Nerve cells in the dorsal raphe nucleus connect to the dopamine reward system, but many of the pathways are rich in serotonin. Serotonin-enhancing drugs have little risk for abuse and are not associated with drug reinforcement, leading scientists to believe that a different neurotransmitter was responsible for the role the dorsal raphe nucleus plays in reward, a press release from the NIH said. Glutamate, important in neural communication and learning, was the most likely option.

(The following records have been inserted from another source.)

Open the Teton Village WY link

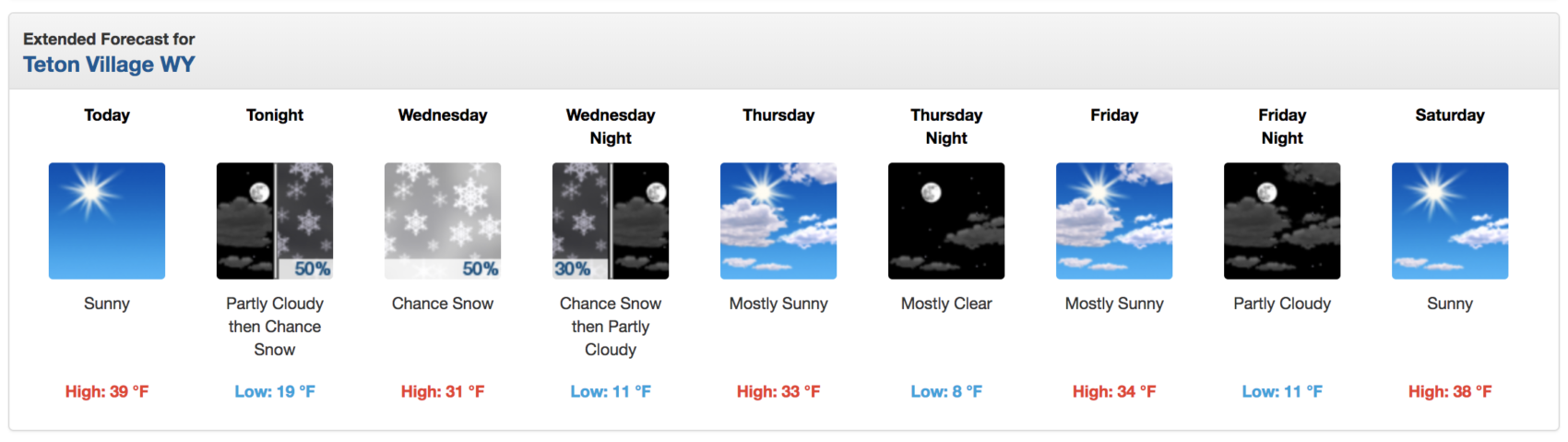[109, 65]
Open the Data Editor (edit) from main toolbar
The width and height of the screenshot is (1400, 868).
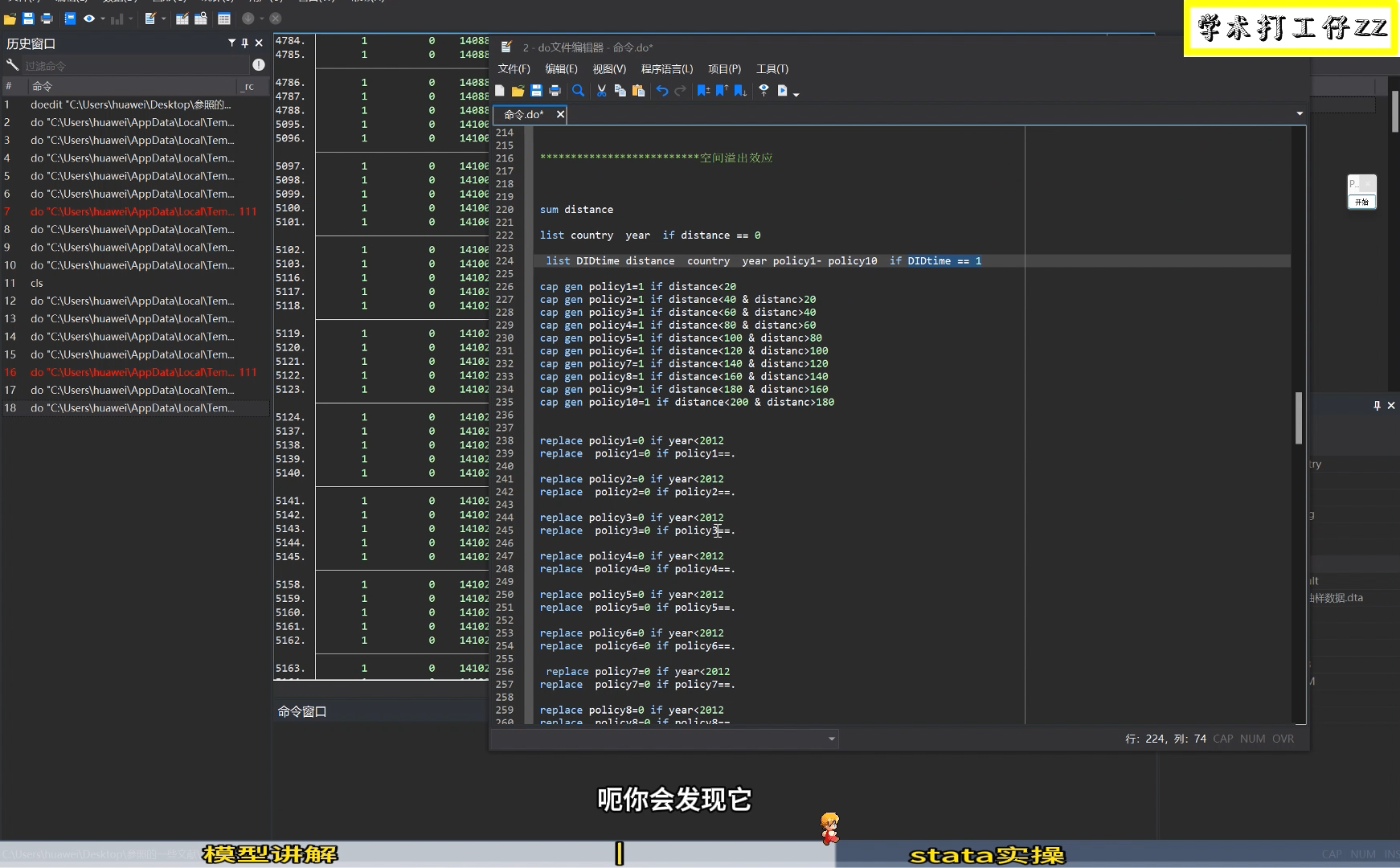[x=182, y=18]
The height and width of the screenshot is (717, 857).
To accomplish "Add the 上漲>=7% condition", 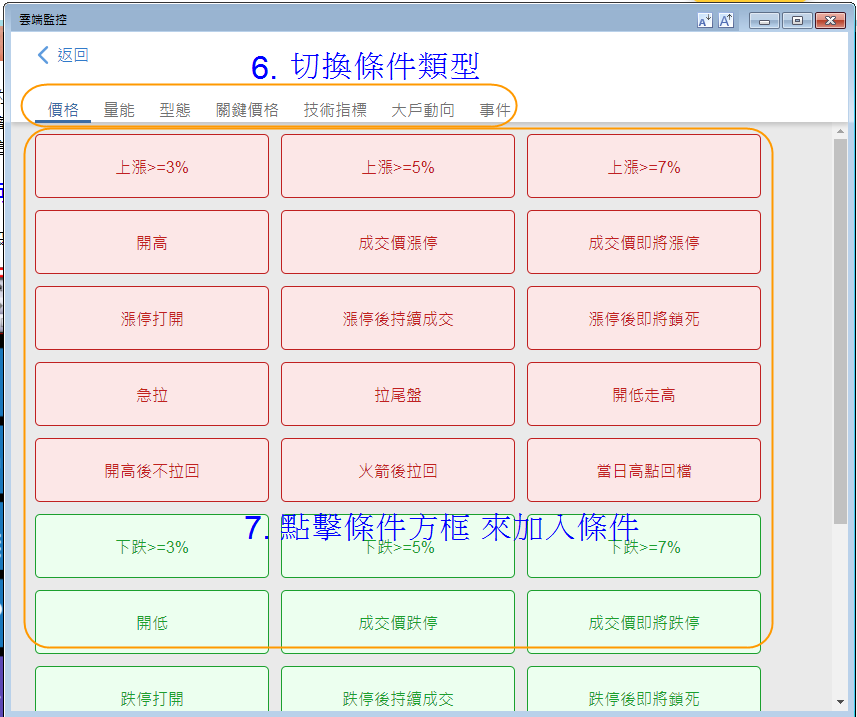I will [x=644, y=167].
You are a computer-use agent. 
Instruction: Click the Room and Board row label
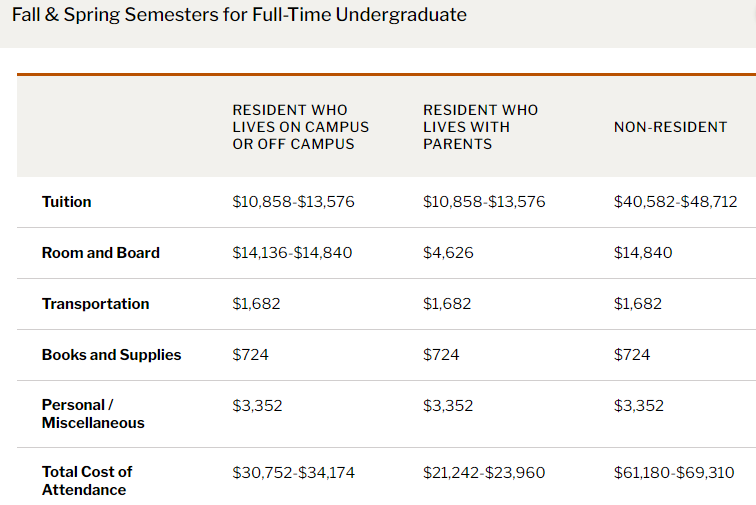tap(100, 253)
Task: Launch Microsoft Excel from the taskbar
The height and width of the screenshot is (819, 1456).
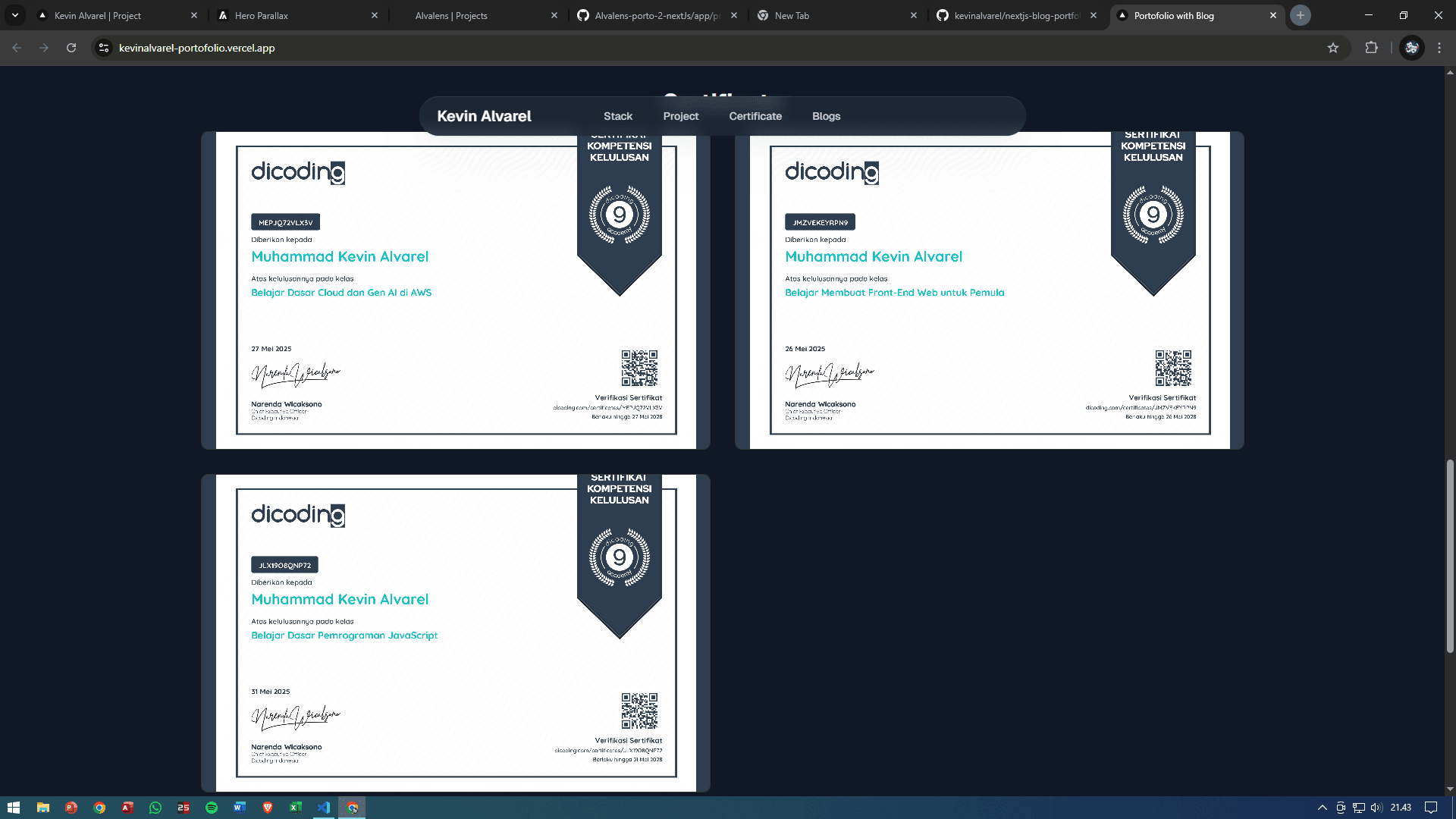Action: coord(296,808)

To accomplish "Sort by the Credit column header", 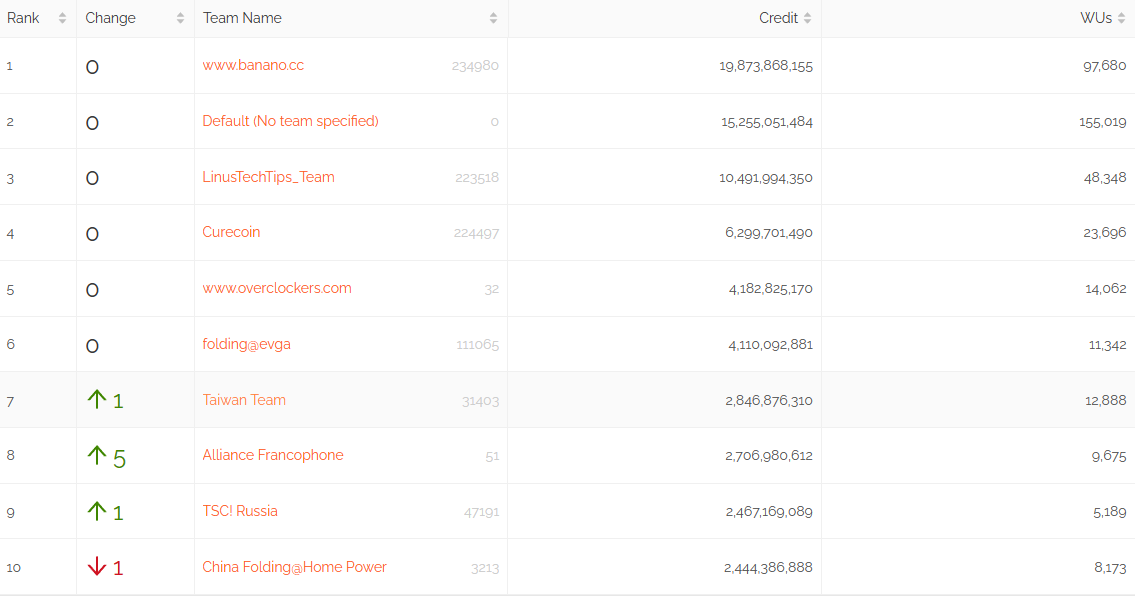I will [x=778, y=18].

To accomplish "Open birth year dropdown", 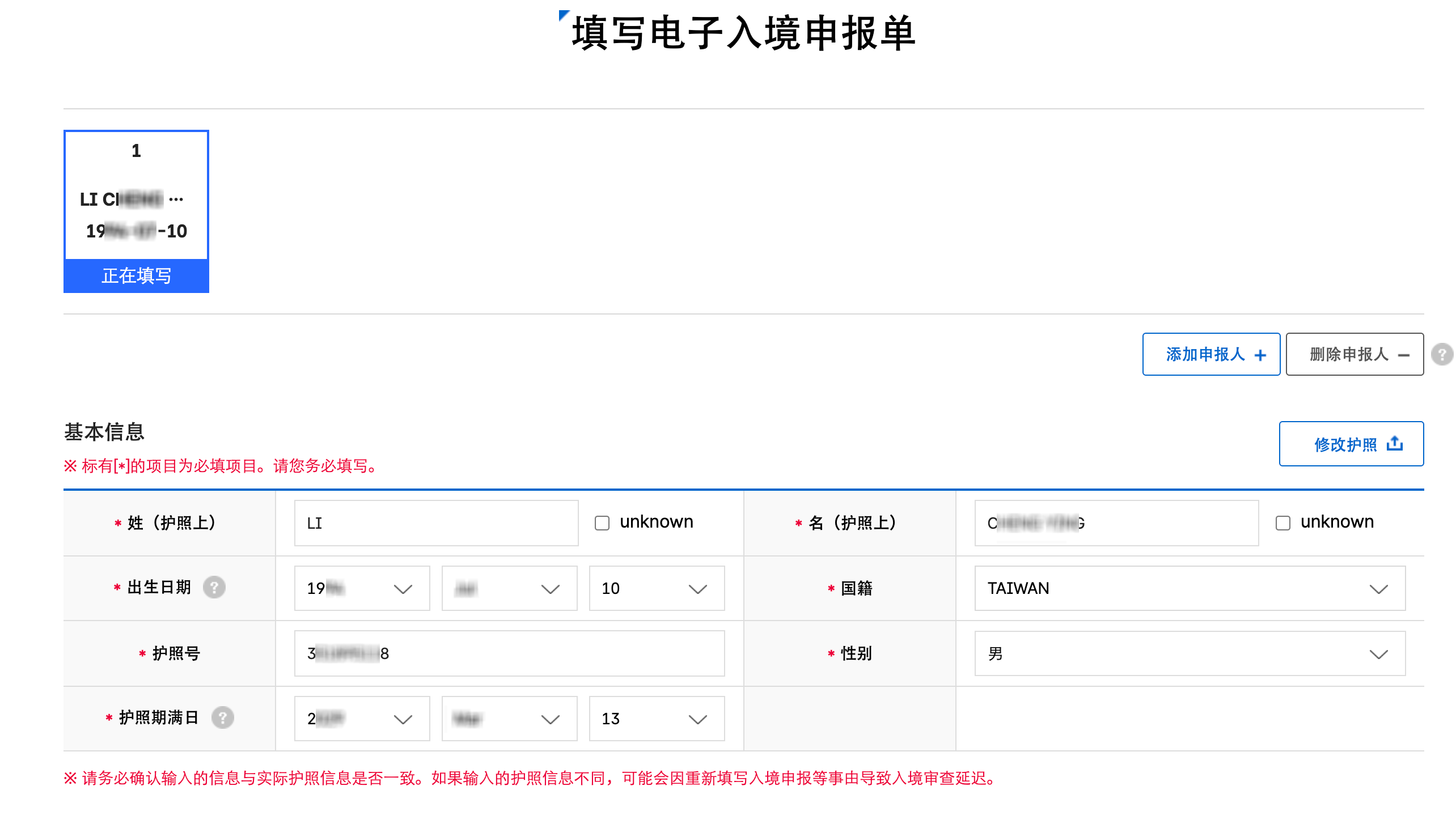I will click(x=362, y=588).
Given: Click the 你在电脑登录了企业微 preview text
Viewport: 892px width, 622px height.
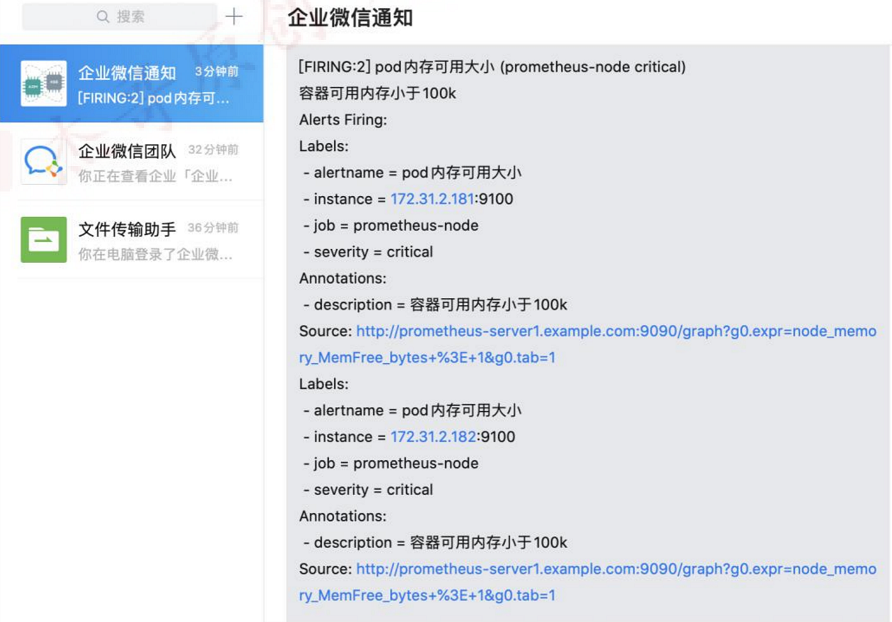Looking at the screenshot, I should (155, 254).
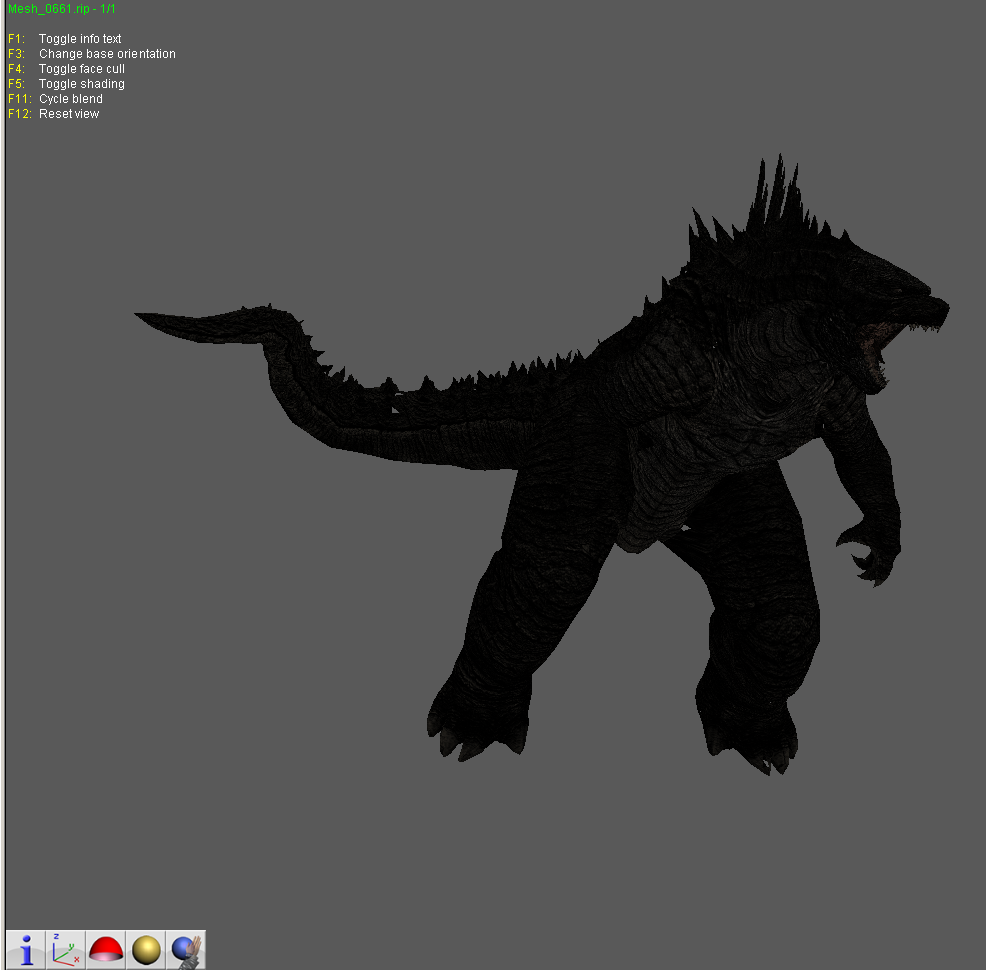Click the "Change base orientation" help line
The width and height of the screenshot is (986, 970).
pyautogui.click(x=107, y=54)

In a study on rodents, investigators from the National Institute on Drug Abuse (NIDA) used tracers to confirm that the reward pathways started with glutamate cells in the dorsal raphe nucleus, which connect to dopamine cells in the ventral tegmental area, which eventually lead to the nucleus accumbens, a brain structure important to reward, pleasure, and motivation. Further testing determined that glutamate, not serotonin, activates the reward pathway, the study published in Nature Communications found (2014 Nov. 12 [doi:10.1038/ncomms6390]).
The newly discovered glutamatergic pathway is “the first fully characterized link between electrically stimulated reward circuitry and the dopamine system on which it depends. The discovery of this specific brain pathway opens new avenues to examine its participation in a variety of disorders related to motivation,” Marisela Morales, Ph.D., NIDA scientist and senior author on the paper said in a press release.
The research was conducted at NIDA’s Intramural Research Program.